The printed circuit board P is caused to travel in the direction of arrow B by the transfer device (one-dot chain line) to the secondary jet nozzle in the fluidized state. The printed circuit board first comes into contact with the molten solder flowing on the front former 6, and then comes into contact with the rear former fluidized solder, and when further advanced, is separated from the rear former fluidized solder. Peel Back Point (PBP)
That is, the flow velocity of the upper layer flow in the PBP and the traveling velocity of the printed circuit board must match in order to prevent the generation of bridges in the jet solder bath.

The upper layer flow X is accelerated by the traveling printed circuit board P, but the flow velocity is not increased because the flow is blocked at the tips of the grooves 8. That is, if the flow velocity of the lower layer flow of the rear former fluidized solder is constant, the momentum of the lower layer flow being blown upward at the end of the groove 8 is also constant. Therefore, the state in which the upper layer flow is blocked at the end of the groove is always constant regardless of the flow rate of the upper layer flow, and the upper layer flow may or may not be running on the printed circuit board, and the immersion depth of the printed circuit board may be high. The flow velocity is constant even if the amount of solder pushed onto the printed circuit board changes due to a change in temperature. If the flow velocity of this upper layer flow is made to match the traveling speed of the printed circuit board, the bridge will not always be generated regardless of the state of the printed circuit board.

A printed circuit board having a large number of QFPs with a lead pitch of 0.5 mm was soldered by an automatic soldering apparatus having a jet solder bath of the present invention and a conventional automatic soldering apparatus having a jet solder bath. . In the jet solder bath of the present invention, after first searching for a condition that can completely eliminate the bridge with one printed circuit board, soldering of the same number of printed circuit boards was performed, and all the printed circuit boards had bridges. Was never generated. on the other hand,
Even with the conventional automatic soldering equipment equipped with a jet solder bath, we first searched for the condition that can eliminate the bridge with one printed circuit board, and then soldered many same printed circuit boards. Many printed circuit boards other than the board had many bridges.

[0032]

As described above, in the jet solder bath of the present invention, for a printed circuit board on which fine-pitch electronic components are mounted, if one bridge can be eliminated by one printed circuit board, After that, even if a large number of printed circuit boards are continuously soldered, it is possible to perform soldering with high reliability, which can completely prevent the generation of bridges.

[Brief description of drawings]

FIG. 1 is a perspective sectional view of a secondary jet nozzle installed in a jet solder bath of the present invention.

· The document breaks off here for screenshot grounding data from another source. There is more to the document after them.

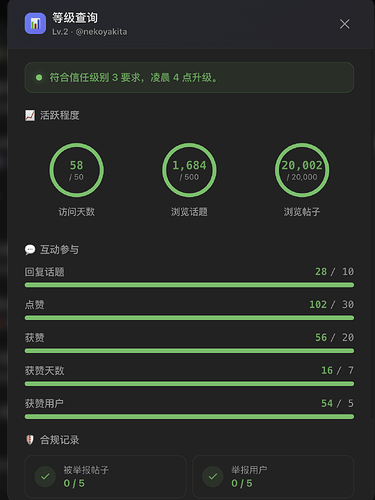Open the @nekoyakita username link

[x=101, y=32]
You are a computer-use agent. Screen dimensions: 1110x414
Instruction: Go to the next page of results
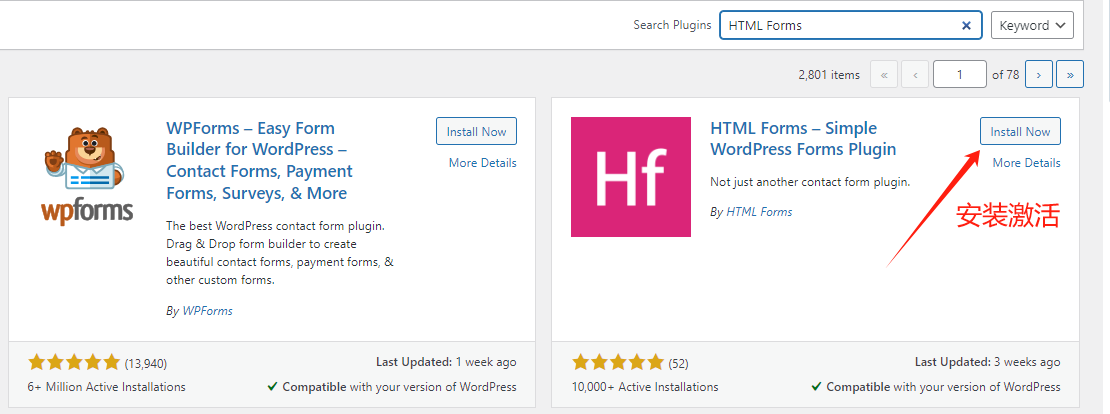pyautogui.click(x=1040, y=74)
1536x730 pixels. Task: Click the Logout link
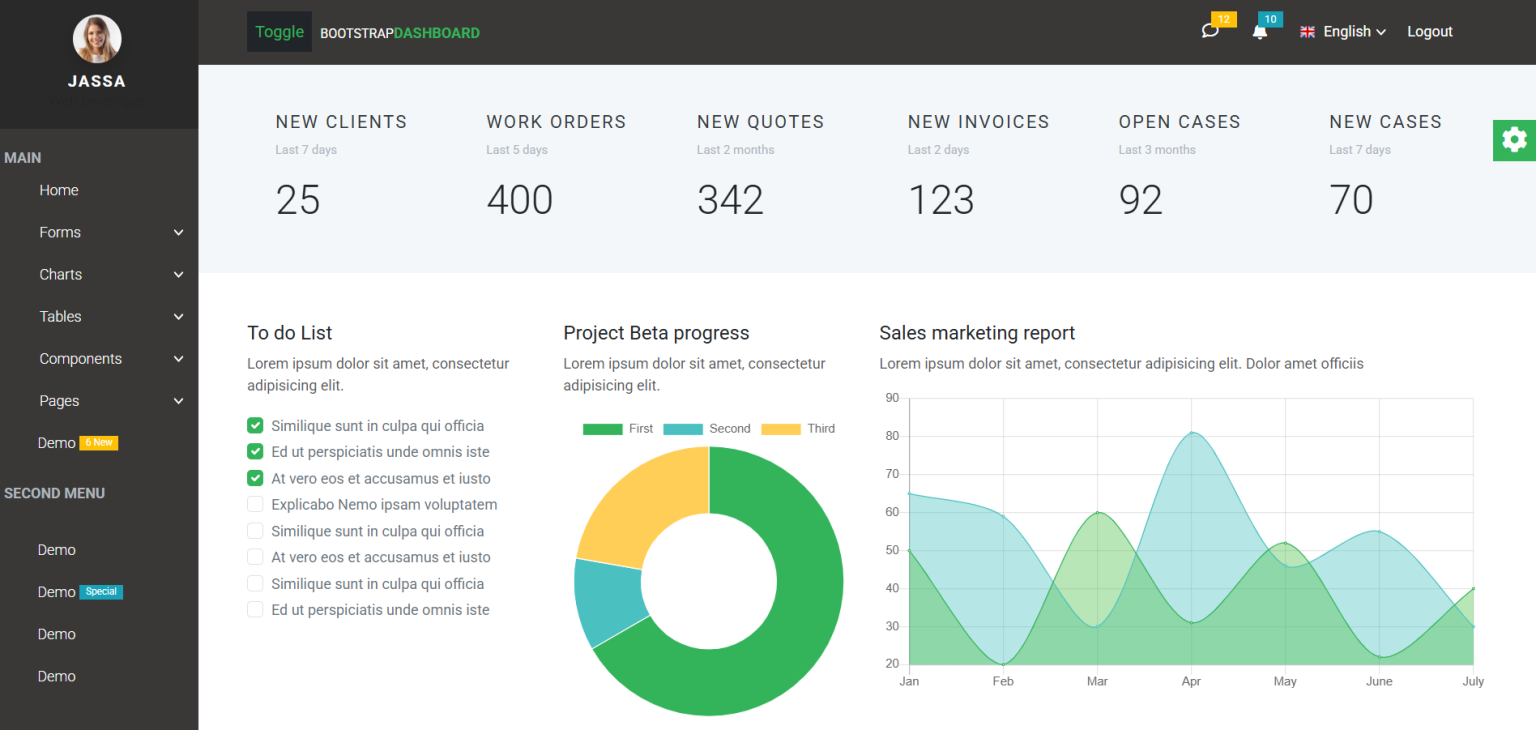[x=1429, y=31]
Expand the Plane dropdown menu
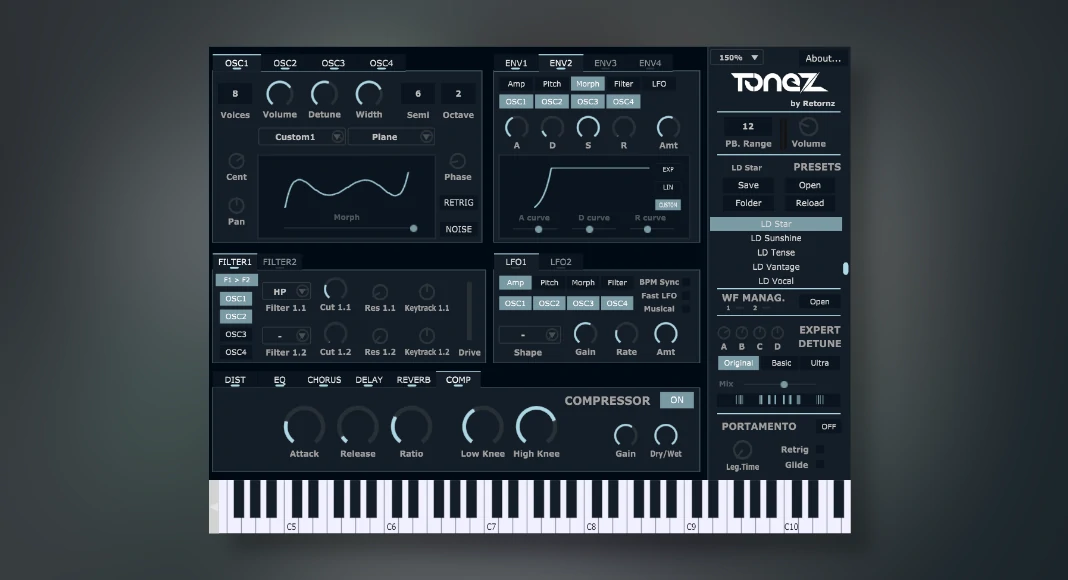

FIG. 2 is a front sectional view of a secondary jet nozzle installed in the jet solder bath of the present invention.

[Explanation of symbols]

 1 Secondary jet nozzle 2 Jet port 4 Exit side nozzle plate 7 Rear former 8 Groove P Printed circuit board S Molten solder PBP Peel back point

 ─────────────────────────────────────────────────── ─── Continuation of front page (72) Inventor Hideaki Fukuda 1-2-11 Ikenohata, Taito-ku, Tokyo Aiwa Co., Ltd. (72) Inventor Zen Mitsuo, 23, Senju-Hashidocho, Adachi-ku, Tokyo Senju Metal Industry Co., Ltd. (72) Inventor Yasuhiro Watanabe 23, Senju-Hashidocho, Adachi-ku, Tokyo Senju Metal Industry Co., Ltd.

Claims (1)

[Claims] 1. A jet solder bath having a primary jet nozzle and a secondary jet nozzle is provided with a long rear former on the exit side nozzle plate of the secondary jet nozzle, and the rear former is provided with a horizontally long groove. A jet solder bath characterized by being formed.